Although complaining about higher taxes amounting to pounds 22bn during the lifetime of this Parliament - mainly due to the abolition of the dividend tax credit, the CBI's main gripe was about the abolition of ACT and switch to quarterly payments for mainstream corporation tax. It doesn't like the blow to corporate cash flow. And it wants more smallish businesses to be cushioned from the burden by not having to switch to quarterly tax payments, not just those with sales of pounds 300,000 or less as the Treasury proposes.

The point about reduced cash flow, which could hit investment spending for four years, is correct but overlooks the fact that lower corporation tax rates will over time compensate for it. This argument boils down to a natural suspicion of jam tomorrow in return for cash upfront in the business community.

However, the CBI is on stronger ground in saying the Government has opted for too low a cut-off in its definition of "small" businesses. There are 353,000 companies with turnover below the pounds 300,000 cut-off. There are only another 16,000 with turnover between that and pounds 1.5m, but many of these are growing fast and rapidly progress into the ranks of "big" companies. It would cost little in foregone tax revenue and save on administration to exempt these two from the quarterly system. After all, just 39,000 businesses pay 85 per cent of all corporation tax.
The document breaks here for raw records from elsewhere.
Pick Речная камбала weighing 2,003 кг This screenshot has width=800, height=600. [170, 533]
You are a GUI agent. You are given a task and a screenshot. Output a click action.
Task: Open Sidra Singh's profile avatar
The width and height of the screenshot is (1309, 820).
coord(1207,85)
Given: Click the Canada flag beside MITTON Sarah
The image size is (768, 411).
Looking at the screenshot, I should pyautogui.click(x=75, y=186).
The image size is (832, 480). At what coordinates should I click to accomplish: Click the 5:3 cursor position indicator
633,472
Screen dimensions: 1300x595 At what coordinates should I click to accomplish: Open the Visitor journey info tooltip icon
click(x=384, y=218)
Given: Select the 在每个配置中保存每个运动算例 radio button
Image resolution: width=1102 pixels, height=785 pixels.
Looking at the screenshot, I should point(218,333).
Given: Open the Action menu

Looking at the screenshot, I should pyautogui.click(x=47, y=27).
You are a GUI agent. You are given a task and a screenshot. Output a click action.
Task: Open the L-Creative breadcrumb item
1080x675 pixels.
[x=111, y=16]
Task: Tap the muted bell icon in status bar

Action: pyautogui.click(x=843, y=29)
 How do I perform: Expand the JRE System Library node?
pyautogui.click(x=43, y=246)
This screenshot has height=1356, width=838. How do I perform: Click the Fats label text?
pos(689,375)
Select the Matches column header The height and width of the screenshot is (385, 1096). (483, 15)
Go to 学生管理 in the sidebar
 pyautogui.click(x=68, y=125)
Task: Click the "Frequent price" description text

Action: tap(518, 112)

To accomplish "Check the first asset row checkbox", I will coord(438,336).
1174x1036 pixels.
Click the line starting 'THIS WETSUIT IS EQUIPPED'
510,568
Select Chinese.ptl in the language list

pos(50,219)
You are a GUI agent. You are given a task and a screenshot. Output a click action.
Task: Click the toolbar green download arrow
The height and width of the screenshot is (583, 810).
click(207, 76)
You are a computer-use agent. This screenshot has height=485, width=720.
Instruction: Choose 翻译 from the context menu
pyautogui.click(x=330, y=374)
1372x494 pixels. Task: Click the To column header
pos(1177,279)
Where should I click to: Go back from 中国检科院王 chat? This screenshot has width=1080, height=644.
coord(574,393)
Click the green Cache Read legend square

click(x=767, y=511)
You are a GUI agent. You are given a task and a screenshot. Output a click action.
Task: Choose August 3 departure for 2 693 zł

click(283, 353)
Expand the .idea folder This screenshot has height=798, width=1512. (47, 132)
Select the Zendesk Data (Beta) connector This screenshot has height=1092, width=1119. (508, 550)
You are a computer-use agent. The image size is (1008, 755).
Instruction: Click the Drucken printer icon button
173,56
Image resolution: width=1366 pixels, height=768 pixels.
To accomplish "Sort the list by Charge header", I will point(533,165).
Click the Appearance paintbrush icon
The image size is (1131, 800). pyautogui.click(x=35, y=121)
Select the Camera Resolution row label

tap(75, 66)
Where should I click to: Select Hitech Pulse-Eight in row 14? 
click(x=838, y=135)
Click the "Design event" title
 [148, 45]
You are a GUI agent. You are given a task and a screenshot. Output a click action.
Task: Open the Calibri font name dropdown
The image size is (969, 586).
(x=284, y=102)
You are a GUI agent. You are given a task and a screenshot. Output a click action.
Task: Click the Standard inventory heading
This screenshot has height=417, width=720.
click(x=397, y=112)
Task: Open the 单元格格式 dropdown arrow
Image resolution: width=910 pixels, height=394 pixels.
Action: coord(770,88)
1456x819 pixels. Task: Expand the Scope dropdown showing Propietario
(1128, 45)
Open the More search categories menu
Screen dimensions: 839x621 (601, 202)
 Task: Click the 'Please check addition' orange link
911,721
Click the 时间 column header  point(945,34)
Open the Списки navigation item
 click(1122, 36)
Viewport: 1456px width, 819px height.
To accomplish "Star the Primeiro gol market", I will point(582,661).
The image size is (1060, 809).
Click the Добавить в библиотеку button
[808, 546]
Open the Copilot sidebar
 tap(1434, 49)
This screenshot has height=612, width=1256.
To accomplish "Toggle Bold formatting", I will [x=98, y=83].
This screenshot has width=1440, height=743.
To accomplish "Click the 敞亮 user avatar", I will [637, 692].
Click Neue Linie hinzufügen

On the CBI's broader point, it is true that taxes on business are climbing. So are taxes that fall directly on individuals, through higher excise duties, "green" taxes and reduced reliefs for mortgages and profit-related pay. The tax burden faced by British business remains among the lowest in the developed world. If the industrialists approve of Gordon Brown's tough fiscal policies - which they do - they must in their hearts accept that business has to shoulder at least some of the burden of setting the public finances in order again.